If you identify with nothing in Amazingmum's post above, it makes me think that you did not have a childhood where you had a clear sense of right and wrong. Or, alternatively, that you never chose a wrong/naughty course of action, which would be suspiciously abnormal. Otherwise, why wouldn't you feel guilty or want to be forgiven?

amazingmumof6 · 05/02/2013 14:31

himalaya if the will or urge is wrong or damaging or harmful it has to be eliminated. nip it in the bud I say.

you can only achieve self-control by first applying rules and control externally and by reinforcing the rules with rewards and punishment over and over again until the desirable behaviour becomes a habit and will internalize.
there are other factors too, but this is the basic "formula"
and the reverse is also true, sadly

it's very basic psychology

wheresthebloodydogmummy · 05/02/2013 14:34

My mum and dad smacked me. My dad also hit my mum. Later on I hit my sister (when I was still school age, never later) and a couple of times I really hurt her. I've never smacked my kids and they've never hit anyone. They wouldn't dream of it.

amazingmumof6 · 05/02/2013 14:35

larry I think we should run some sort of help clinic for people who just don't get it...Grin

larrygrylls · 05/02/2013 14:42

I think that a number of posters had really sad childhoods where there was little excitement and new experiences and their main contact with their parents was through some form of discipline, maybe casual physical violence.
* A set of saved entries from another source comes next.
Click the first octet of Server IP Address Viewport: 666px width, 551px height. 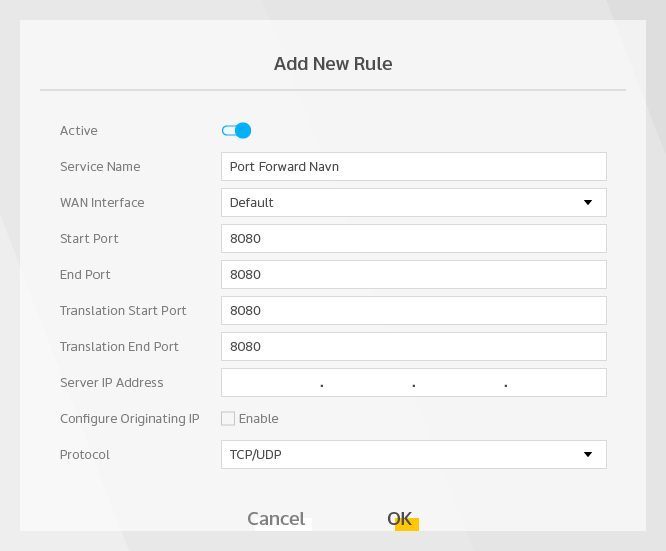click(x=271, y=383)
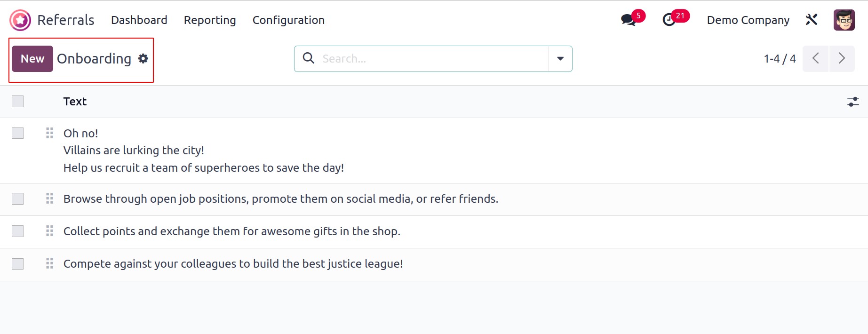Check the box for the 'Compete against your colleagues' row
868x334 pixels.
tap(17, 264)
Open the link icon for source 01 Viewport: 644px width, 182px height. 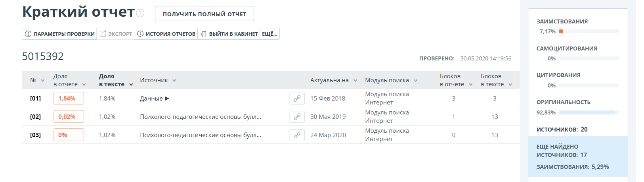pos(297,99)
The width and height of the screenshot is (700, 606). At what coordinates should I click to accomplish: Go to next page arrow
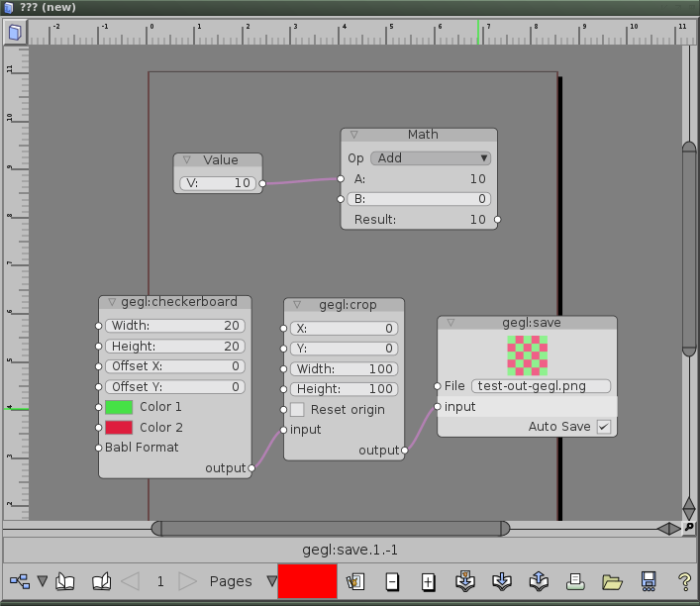click(188, 581)

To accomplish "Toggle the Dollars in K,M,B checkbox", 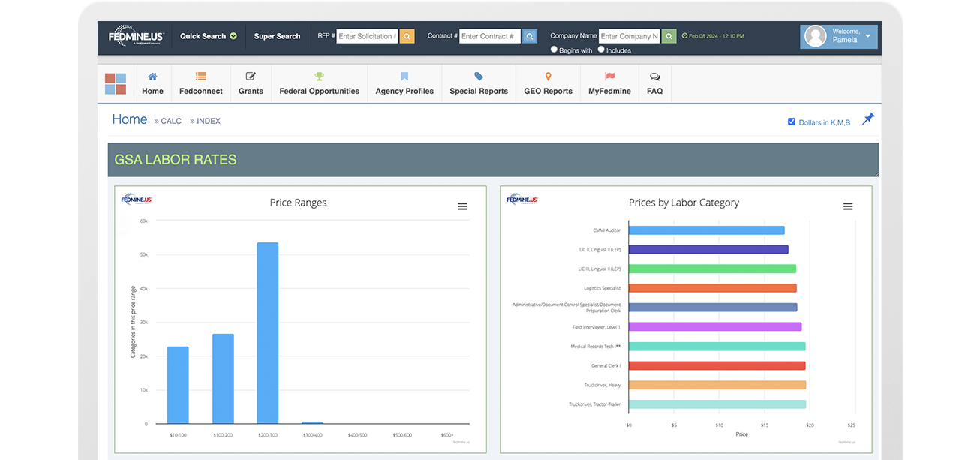I will point(791,122).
I can understand why they just cannot see how a child could be happy and still be smacked as discipline. I think that is because they cannot visualise the fun and laughter in a happy household where consequences are measured and children are encouraged to experiment within boundaries and, when the boundaries are crossed, they are firmly but kindly enforced.

I know of one parent (wife of a friend) who virtually ignores her children other than to smack them when they interrupt her day. That, to me, is terribly wrong. However, to say the smacking is the problem would be to mistake the symptom for the disease.
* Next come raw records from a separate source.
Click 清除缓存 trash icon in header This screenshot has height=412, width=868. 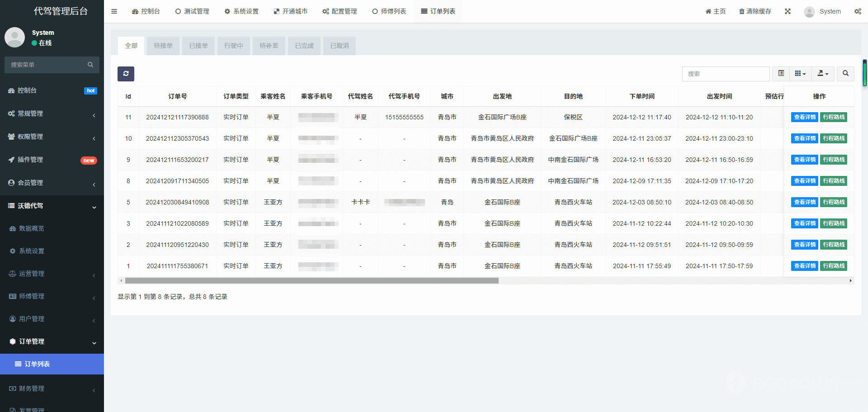pyautogui.click(x=741, y=11)
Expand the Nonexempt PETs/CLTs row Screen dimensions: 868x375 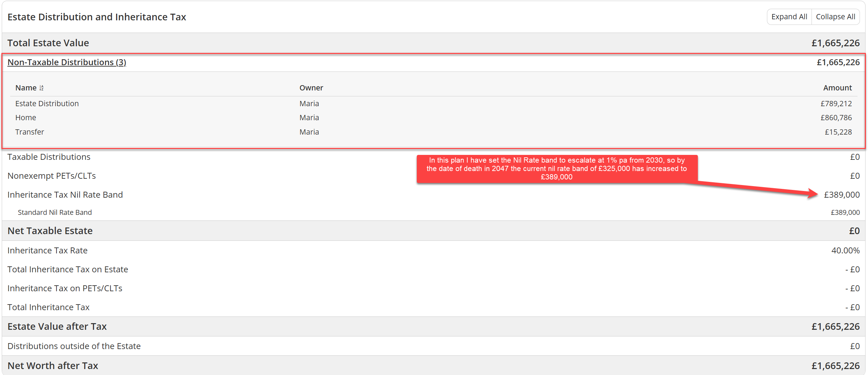[52, 176]

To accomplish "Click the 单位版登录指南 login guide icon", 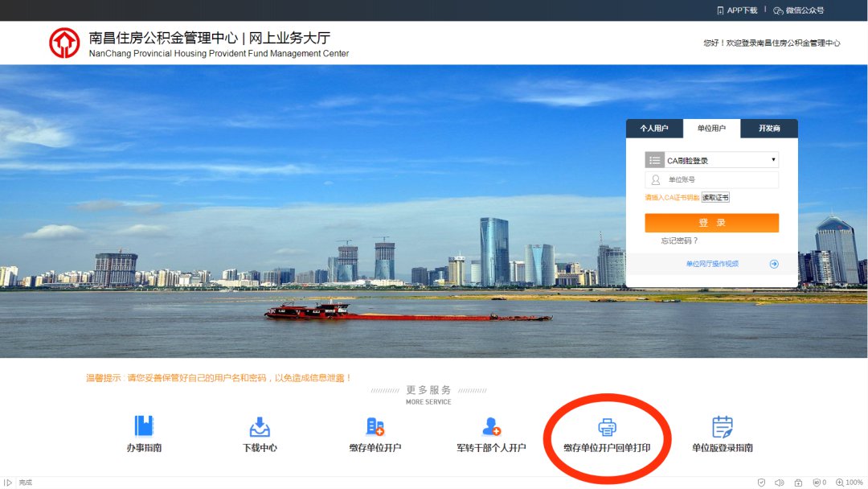I will pos(723,426).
All your posts clearly show you love and enjoy your (many!) children and know them well as individuals. That, to me, is the recipe for being a good parent. The method of discipline is pretty much irrelevant after that.
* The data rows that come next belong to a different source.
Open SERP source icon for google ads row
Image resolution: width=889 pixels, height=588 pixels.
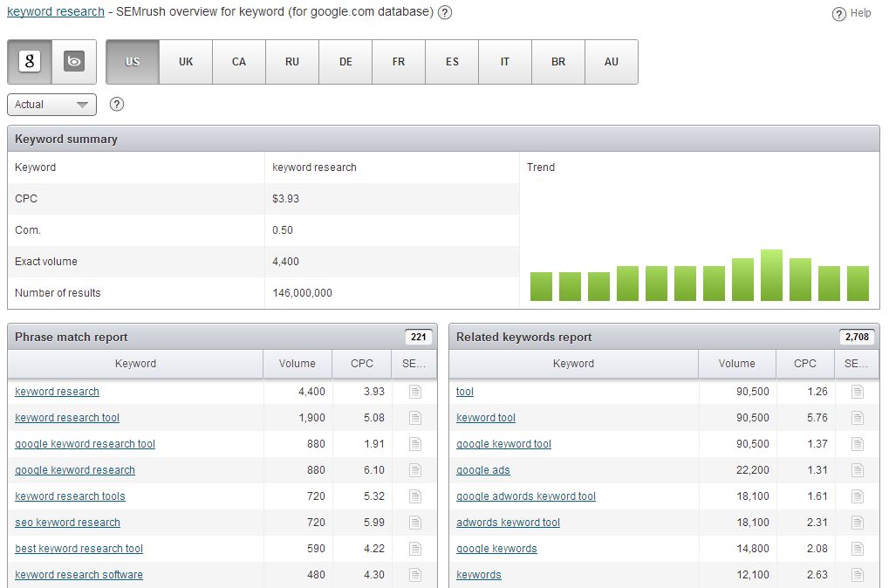pyautogui.click(x=858, y=470)
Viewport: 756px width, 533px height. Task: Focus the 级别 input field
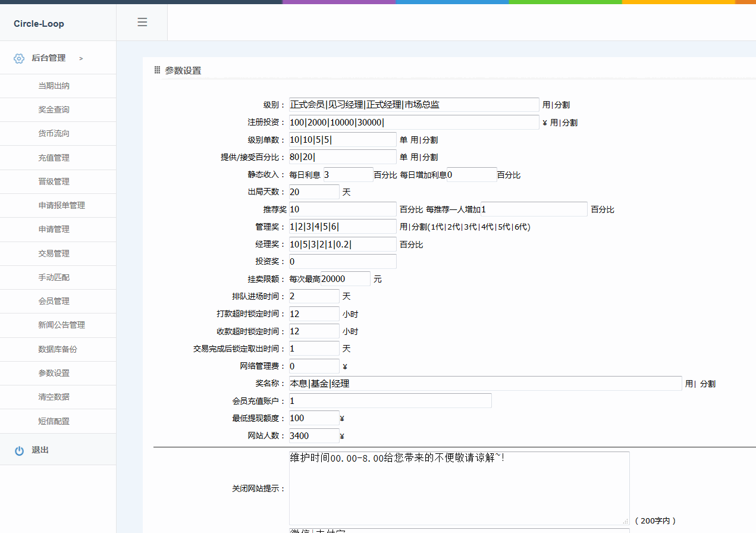click(x=413, y=105)
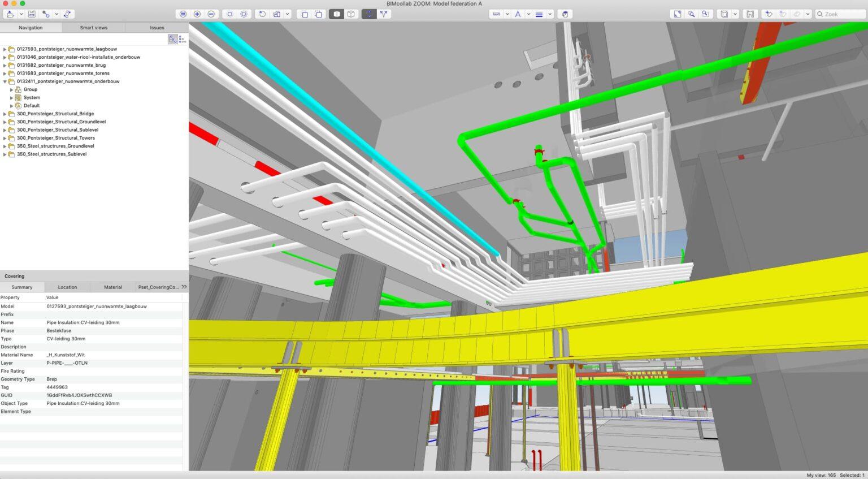Enable shaded display mode
Viewport: 868px width, 479px height.
tap(337, 14)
Himalaya · 05/02/2013 14:44

Amazingmum

Can I ask if your childbearing philosophy has a religious foundation - either now or from your own upbringing?

The idea that children are naturally bad, with wills that have to be broken, and all the talk of guilt, suffering and redemption seems like a religious view of the world.

I just don't recognise it in my own family. My children can be lazy, distracted, greedy, mean to each other, selfish etc... at times. But they grow through stages of maturity and self control without having to have things "nipped in the bud". Usually when they do something "bad" it because they are concentrated more on their own immediate wants than others feelings, safety, expectations -- not because they are actively trying to be disobedient to test artbitrary rules.

I want them to think about not doing things for reasons not because it is "against the rules" and when they are too young to think it through themselves I keep things out of reach/nudge them into unthinking compliance and routine.

amazingmumof6 · 05/02/2013 14:48

letsgobtw the "ponder about" comment was not aimed at you, sorry if it looks like that! Smile

amazingmumof6 · 05/02/2013 14:49

I did not say they were naturally bad

noddyholder · 05/02/2013 14:50

Smacking is always wrong. My brothers and sisters have never forgiven my mother for it and we are all in our 40s. you can try and justify it until you are blue in the face with all your fingers in plug sockets and he ran into the road arguments but in reality you are teaching your children that bigger people can control you with physical violence and that is never right.

noddyholder · 05/02/2013 14:51

I have asked the same question repeatedly on these threads and never had an answer. What could a child possibly do that is so bad that you feel the need to strike them? and I am assuming it worked and you never had to repeat it.